Saved data entries:

************

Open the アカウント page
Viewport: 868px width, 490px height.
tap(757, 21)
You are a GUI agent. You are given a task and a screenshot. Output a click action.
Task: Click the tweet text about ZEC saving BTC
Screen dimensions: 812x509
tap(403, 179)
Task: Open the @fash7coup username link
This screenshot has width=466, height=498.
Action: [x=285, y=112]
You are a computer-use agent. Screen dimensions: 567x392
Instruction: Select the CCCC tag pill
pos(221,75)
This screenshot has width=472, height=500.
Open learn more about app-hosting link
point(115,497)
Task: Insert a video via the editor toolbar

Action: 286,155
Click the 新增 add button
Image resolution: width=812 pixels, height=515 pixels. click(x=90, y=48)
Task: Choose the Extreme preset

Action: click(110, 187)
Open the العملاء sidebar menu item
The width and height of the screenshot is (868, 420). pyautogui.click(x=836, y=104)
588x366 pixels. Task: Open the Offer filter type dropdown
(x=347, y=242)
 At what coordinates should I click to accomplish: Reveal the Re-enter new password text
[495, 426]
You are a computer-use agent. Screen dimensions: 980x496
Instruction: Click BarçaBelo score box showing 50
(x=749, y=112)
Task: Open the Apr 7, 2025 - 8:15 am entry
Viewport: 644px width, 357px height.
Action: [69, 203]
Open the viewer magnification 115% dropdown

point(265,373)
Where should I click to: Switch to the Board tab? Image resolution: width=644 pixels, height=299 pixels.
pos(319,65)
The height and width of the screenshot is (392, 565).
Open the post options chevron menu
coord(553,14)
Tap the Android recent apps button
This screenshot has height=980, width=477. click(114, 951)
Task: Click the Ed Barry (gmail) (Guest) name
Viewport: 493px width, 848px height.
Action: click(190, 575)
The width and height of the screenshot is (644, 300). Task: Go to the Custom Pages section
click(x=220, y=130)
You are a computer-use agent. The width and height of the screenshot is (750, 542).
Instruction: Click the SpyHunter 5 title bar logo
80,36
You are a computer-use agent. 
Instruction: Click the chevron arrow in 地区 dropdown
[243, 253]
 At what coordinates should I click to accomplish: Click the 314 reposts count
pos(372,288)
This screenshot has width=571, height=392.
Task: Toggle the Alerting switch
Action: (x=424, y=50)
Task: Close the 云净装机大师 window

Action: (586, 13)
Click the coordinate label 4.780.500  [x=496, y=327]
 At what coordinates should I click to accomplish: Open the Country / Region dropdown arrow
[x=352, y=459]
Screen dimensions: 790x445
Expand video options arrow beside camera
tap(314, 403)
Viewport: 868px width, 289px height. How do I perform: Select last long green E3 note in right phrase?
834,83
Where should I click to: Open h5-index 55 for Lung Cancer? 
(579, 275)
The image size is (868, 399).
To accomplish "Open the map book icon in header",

************

* **Action item**
Return verbatim each line from the one that mentions "At what coordinates should I click to accomplish: Open" to the end of the entries, inclusive.

* **Exercise solution**
 At what coordinates should I click to accomplish: Open the Country / Region dropdown arrow
[x=352, y=459]
Screen dimensions: 790x445
Expand video options arrow beside camera
tap(314, 403)
Viewport: 868px width, 289px height. How do I perform: Select last long green E3 note in right phrase?
834,83
Where should I click to: Open h5-index 55 for Lung Cancer? 
(579, 275)
The image size is (868, 399).
To accomplish "Open the map book icon in header",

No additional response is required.